Aspire 10 introduces native Helm chart generation:

# Generate Helm charts
dotnet run --project MyCloudApp.AppHost -- --publisher helm --output-path ./charts

# Deploy to Kubernetes
helm install myapp ./charts/myapp   --namespace myapp   --create-namespace   --set image.tag=v1.0.0   --set postgresql.auth.password=$PG_PASSWORD
ℹ️
KUBERNETES NOTE

Helm charts include Kubernetes-native service discovery (DNS), ConfigMaps for configuration, and Secrets for sensitive data. The Aspire service discovery seamlessly switches to Kubernetes DNS in production.

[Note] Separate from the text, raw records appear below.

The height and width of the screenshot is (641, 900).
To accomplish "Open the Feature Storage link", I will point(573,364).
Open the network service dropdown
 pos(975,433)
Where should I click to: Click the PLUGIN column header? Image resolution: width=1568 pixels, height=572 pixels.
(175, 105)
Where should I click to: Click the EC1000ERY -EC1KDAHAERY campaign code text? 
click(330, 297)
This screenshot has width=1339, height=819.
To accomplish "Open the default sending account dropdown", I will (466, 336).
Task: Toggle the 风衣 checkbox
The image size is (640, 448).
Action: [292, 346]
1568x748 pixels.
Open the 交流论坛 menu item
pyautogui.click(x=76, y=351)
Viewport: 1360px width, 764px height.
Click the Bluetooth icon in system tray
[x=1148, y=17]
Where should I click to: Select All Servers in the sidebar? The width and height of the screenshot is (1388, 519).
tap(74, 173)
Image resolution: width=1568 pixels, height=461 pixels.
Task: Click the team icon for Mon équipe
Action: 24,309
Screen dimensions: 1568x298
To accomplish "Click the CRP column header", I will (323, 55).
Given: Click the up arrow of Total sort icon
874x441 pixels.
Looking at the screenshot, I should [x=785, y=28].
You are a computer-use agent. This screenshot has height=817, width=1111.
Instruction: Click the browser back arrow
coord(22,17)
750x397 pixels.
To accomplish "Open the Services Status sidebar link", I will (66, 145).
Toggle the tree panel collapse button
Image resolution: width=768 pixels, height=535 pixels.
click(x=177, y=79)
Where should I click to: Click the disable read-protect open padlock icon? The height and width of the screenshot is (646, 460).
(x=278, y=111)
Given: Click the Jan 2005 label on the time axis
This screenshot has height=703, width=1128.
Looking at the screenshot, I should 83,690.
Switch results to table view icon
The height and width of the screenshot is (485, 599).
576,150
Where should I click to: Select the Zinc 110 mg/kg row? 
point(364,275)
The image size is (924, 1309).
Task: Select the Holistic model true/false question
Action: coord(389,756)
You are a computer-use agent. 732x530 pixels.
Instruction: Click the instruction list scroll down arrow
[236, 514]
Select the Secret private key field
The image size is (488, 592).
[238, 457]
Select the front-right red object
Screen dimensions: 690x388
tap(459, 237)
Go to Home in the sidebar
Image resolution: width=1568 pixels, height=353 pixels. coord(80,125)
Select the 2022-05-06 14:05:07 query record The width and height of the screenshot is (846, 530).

Available Aspire Components

CategoryComponents
DatabasesPostgreSQL, SQL Server, MySQL, MongoDB, CosmosDB, Oracle
CachingRedis, Valkey, Garnet, Memcached
MessagingRabbitMQ, Kafka, Azure Service Bus, AWS SQS
StorageAzure Blob, AWS S3, MinIO
SearchElasticsearch, Azure AI Search, Meilisearch
AI/MLAzure OpenAI, Ollama, Qdrant, Milvus
OrchestrationDapr, Temporal, Conductor
ObservabilitySeq, Grafana, Jaeger, Zipkin

Key Takeaways

  • .NET Aspire 10 provides an opinionated framework for building cloud-native distributed applications with built-in observability and resilience.
  • The AppHost project defines your entire distributed system topology, including services, databases, and infrastructure.
  • ServiceDefaults provides one-line configuration for health checks, telemetry, service discovery, and resilient HTTP clients.
  • The Aspire Dashboard offers real-time visibility into logs, traces, metrics, and dependencies during development.
  • Deployment to Azure Container Apps or Kubernetes is automated with azd up or Helm chart generation.

Conclusion

.NET Aspire 10 significantly reduces the complexity of building and deploying distributed applications. By providing opinionated defaults for the hard parts—service discovery, health checks, observability, and deployment—it lets developers focus on business logic rather than infrastructure plumbing. For teams building microservices on .NET, Aspire is now the recommended starting point, offering a smooth path from local development to production in Azure or Kubernetes.